第1052章 双方确认海疆,萧战切入海盗问题

藩主依然没有接话,但他的目光终于从桌面上抬了起来,落在萧战脸上,带着一种你说什么的询问意味。

萧战不紧不慢地继续说下去,像是在讲一件发生在别人身上的事,语调平淡得像在读一份工作报告:我来的路上在东海一个荒岛上停过一停。岛不大,但上面盘踞着一伙浪人,大约二三十号人。他们绑了我十几个渔民,都是从泉州沿海一带被抓去的。男人关在窝棚里做苦工,每天只给一顿稀粥,干不动活的就拿鞭子抽;女人……他停了一下,幅度极短,几乎察觉不到,女人关在另一个棚子里,干什么你们应该想得到。最惨的是一个带着三四岁孩子的女人,每天被拉进棚子之前只能把孩子往墙角一塞,让她一个人缩在那里等。

他说到这儿停了一拍,端起茶盏又放下——杯子里没水了,但他依然做了这个动作,像是在习惯性地让手有个着落。

我路过的时候顺手清了一遍。他重新开口的时候语气恢复了方才那种轻描淡写的调子,火炮轰了两轮,木屋和哨棚全塌了,剩下的跪了一地,现在被我押在船舱里,打算带回去交刑部审判。回头判完了,该砍头的砍头,该流放的流放,一个也别想跑了。

二狗在廊下听到这里,喉咙里发出极轻微的一声,凑到钱多多耳边用气音说:顺手。顺个手就端了一窝海盗。跟顺手摘个瓜似的。

钱多多也压着嗓子回:那瓜有刺。摘完了还带回去腌上。

萧战像是听到了一点什么声响似的,朝门口方向看了一眼,但什么也没说,又把目光收回来,继续看向藩主:那些被救出来的渔民现在在我船上养伤,有吃有药有衣服穿,精神恢复得还行。有几个伤得重一些的,大夫还在看着。

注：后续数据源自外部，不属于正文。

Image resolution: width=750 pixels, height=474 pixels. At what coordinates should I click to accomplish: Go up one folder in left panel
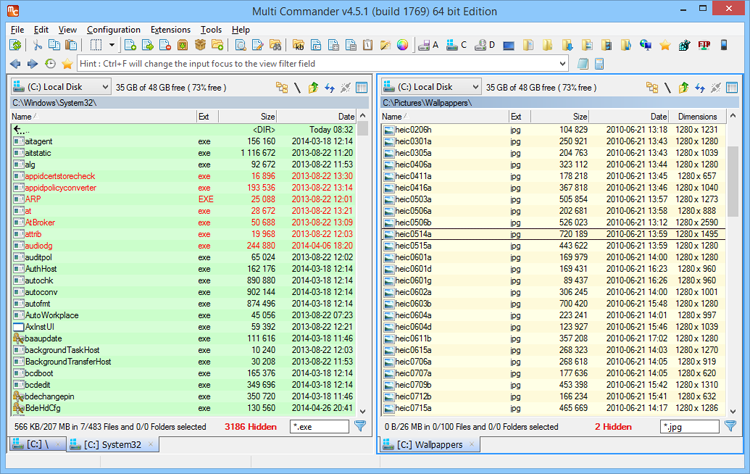coord(313,88)
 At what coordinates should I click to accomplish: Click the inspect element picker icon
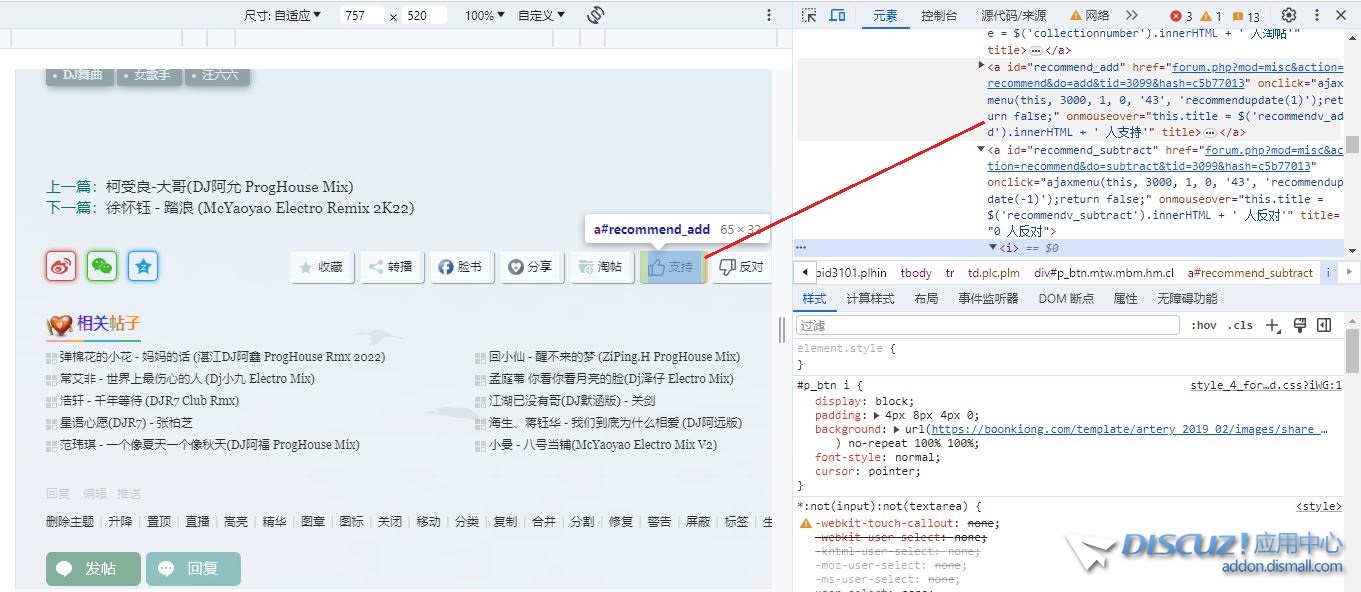tap(810, 15)
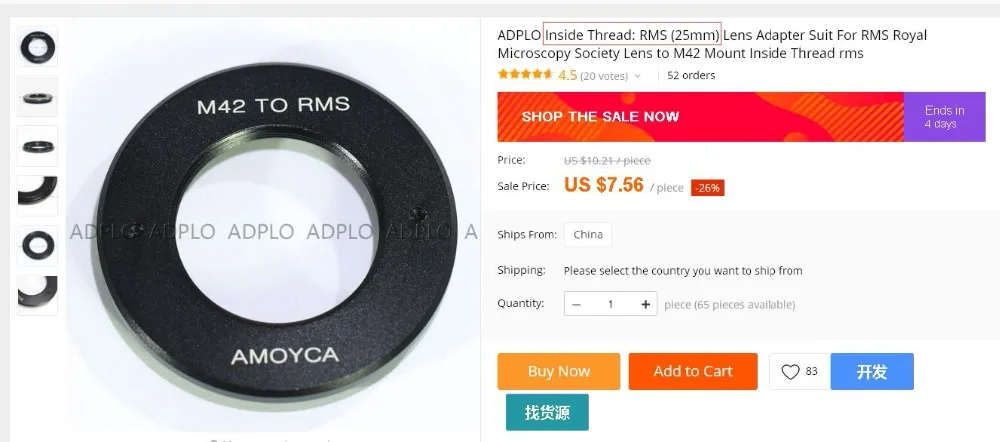
Task: Click the Add to Cart button
Action: pyautogui.click(x=693, y=371)
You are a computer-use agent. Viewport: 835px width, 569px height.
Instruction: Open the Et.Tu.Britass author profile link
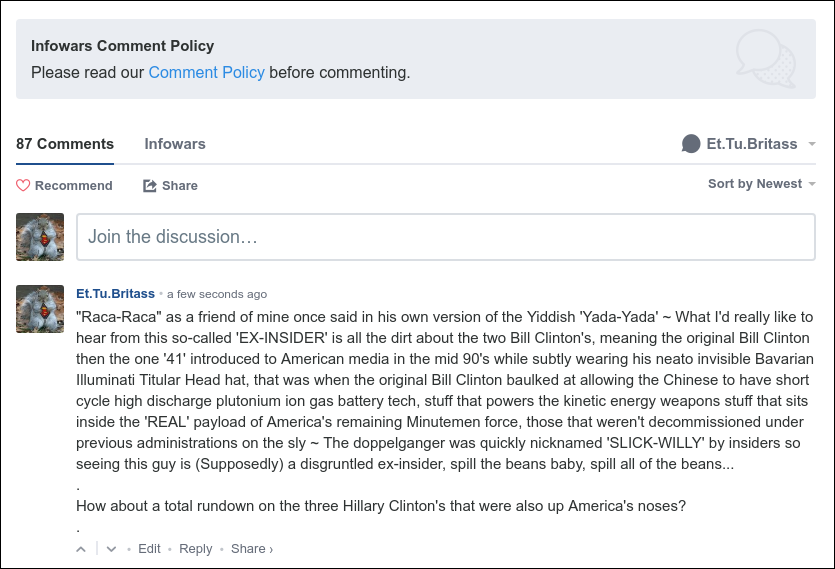[x=115, y=294]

他停了一下,然后不轻不重地补了一句:藩主要是想查证,可以派人去我船上看看那些渔民。他们当中有几个人,认得港口的某些官员——哪个官员在哪个港口跟浪人见过面、收了多少钱、放过几次风、有多少渔船被绑过、钱物是怎么分的,他们都记得清清楚楚。

他说到这儿,从袖中取出一卷薄纸,展开来铺在桌面上。那卷纸大约三四页,上面密密麻麻写满了字,字迹不一,有的工整有的潦草,但每一页末尾都按着一个红手印,指纹清晰可辨。他把那卷纸朝藩主的方向推了推,推到那道无形的分界线上停住,没有推过界。

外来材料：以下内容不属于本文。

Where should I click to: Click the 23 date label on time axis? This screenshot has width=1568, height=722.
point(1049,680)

口供都已经录了,签字画押按了手印。各位要是不信,随时可以对质。

他最后几个字说得不重,但落在桌面上的分量比方才所有话加起来都重。那卷薄薄的纸在灯光下泛着微黄的光,上面的红手印像一枚枚小小的印章,每按一个就是一段实打实的供词,想赖都赖不掉。

藩主的目光落在那卷纸上,停了好一会儿。他没有伸手去拿,只是那样看着,像是在用目光称量那几页纸的重量。他的手指在膝盖上轻轻叩了两下,叩得很慢,像是在心里盘算着什么账目。

佐藤的喉结又动了一次,这回他开口的时候声音比方才低了许多,像是在讨价还价:国公大人,那些人……那些浪人大多是从外藩流窜过来的,并非敝藩本地的百姓,敝藩也深受其扰——

佐藤君。萧战打断了他,声音不大,但那个称呼叫得客客气气的,反而让佐藤的话卡在了半截。萧战看着他,语气像在跟学生解释一道简单的算术题:那些浪人从哪来的不重要。重要的是你们的港口官员在跟他们做生意。浪人抢了东西,他们帮着销赃;浪人绑了人,他们假装没看见;浪人上了岸,他们还提供淡水补给。这就是通匪。通匪的官员不查,受害的百姓怎么办?

佐藤张了张嘴,又合上了,脸上浮现出一种这题我答不出来的表情,只好低下头去,把目光落在自己面前的桌面上,像是试图在那里找到一句合适的措辞。那位鬓发花白的老臣也低下了头,不知道是在沉思还是已经在心里列了一份要查的名单。年轻文官手里的笔终于重新落了下去,在纸面上刷刷地动了起来,大约是觉得到了该把这条记下来的节点了。